Colored (or coloured) is a racial descriptor historically used in the United States during the Jim Crow era to refer to an African American. In both the United States and United Kingdom, it may be considered a slur.

==Dictionary definitions==
The word colored (Middle English icoloured) was first used in the 14th century but with a meaning other than race or ethnicity. The earliest uses of the term to denote a member of dark-skinned groups of peoples occurred in the second part of the 18th century in reference to South America. According to the Oxford English Dictionary, "colored" was first used in this context in 1758 to translate the Spanish term mujeres de color in Antonio de Ulloa's A voyage to South America.

The term came in use in the United States during the early 19th century, and it then was adopted by emancipated slaves as a term of racial pride after the end of the American Civil War until it was replaced as a self-designation by Black or African-American during the second part of the 20th century. Due to its use in the Jim Crow era to designate items or places restricted to African Americans, the word colored is now usually considered to be offensive.

The term has historically had multiple connotations. In British usage, the term refers to "a person who is wholly or partly of non-white descent," and its use is generally regarded as antiquated or offensive. Other terms are preferable, particularly when referring to a single ethnicity.

==United States==

Dilapidated hotel sign, Route 80, Statesboro, Georgia. The picture was taken in 1979, after the end of segregation.

In the United States, colored was the predominant and preferred term for African Americans in the mid- to late 19th century in part because it was accepted by both white and black Americans as more inclusive, covering those of mixed-race ancestry (and, less commonly, Asian Americans and other racial minorities), as well as those who were considered to have "complete Black ancestry". They did not think of themselves as or accept the label African, did not want whites pressuring them to relocate to a colony in Africa, and said they were no more African than white Americans were European. In place of "African" they preferred the term colored, or the more learned and precise Negro. However, the term Negro later fell from favor following the Civil Rights Movement as it was seen as imposed upon the community it described by white people during slavery, and carried connotations of subservience. The term black was preferred during the 1960s by the Black Power movement, as well as radical black nationalists (the Black Muslims and the Black Panthers), pan-Africanists (Stokely Carmichael, leader of the Student Nonviolent Coordinating Committee) and political progressives. "Negro" was still favored as self-descriptive racial term over "black" by a plurality in the late 1960s; however, by the late 1970s and early 1980s, "black" was strongly favored.

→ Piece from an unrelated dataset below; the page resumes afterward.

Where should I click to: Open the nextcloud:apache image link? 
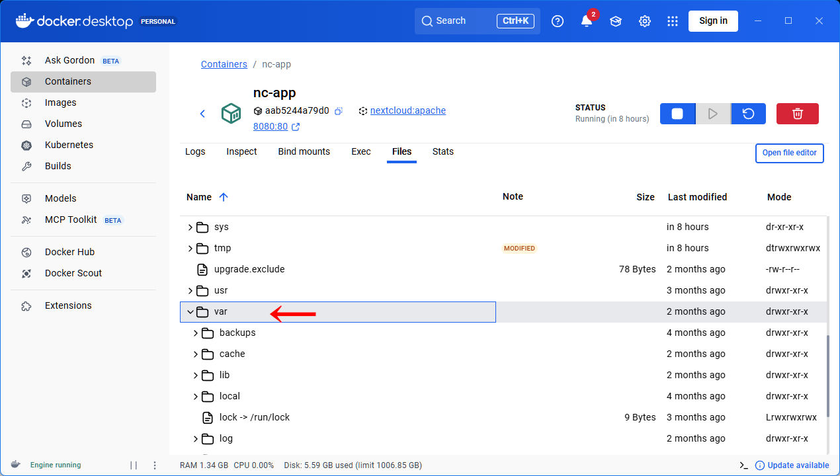(407, 110)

NPR reported that the "use of the phrase 'colored people' peaked in books published in 1970." However, some individuals have more recently called for a revival of "African American", or "Afro-American", so as to remove attention to skin color. "Colored people lived in three neighborhoods that were clearly demarcated, as if by ropes or turnstiles", wrote Harvard professor Henry Louis Gates Jr. about growing up in segregated West Virginia in the 1960s. "Welcome to the Colored Zone, a large stretched banner could have said .... Of course, the colored world was not so much a neighborhood as a condition of existence." "For most of my childhood, we couldn't eat in restaurants or sleep in hotels, we couldn't use certain bathrooms or try on clothes in stores", recalls Gates. His mother retaliated by not buying clothes that she was not allowed to try on. He remembered hearing a white man deliberately calling his father by the wrong name: "'He knows my name, boy,' my father said after a long pause. 'He calls all colored people George.'" When Gates's cousin became the first black cheerleader at the local high school, she was not allowed to sit with the team and drink Coke from a glass, but had to stand at the counter drinking from a paper cup. Gates also wrote about his experiences in his 1995 book, Colored People: A Memoir.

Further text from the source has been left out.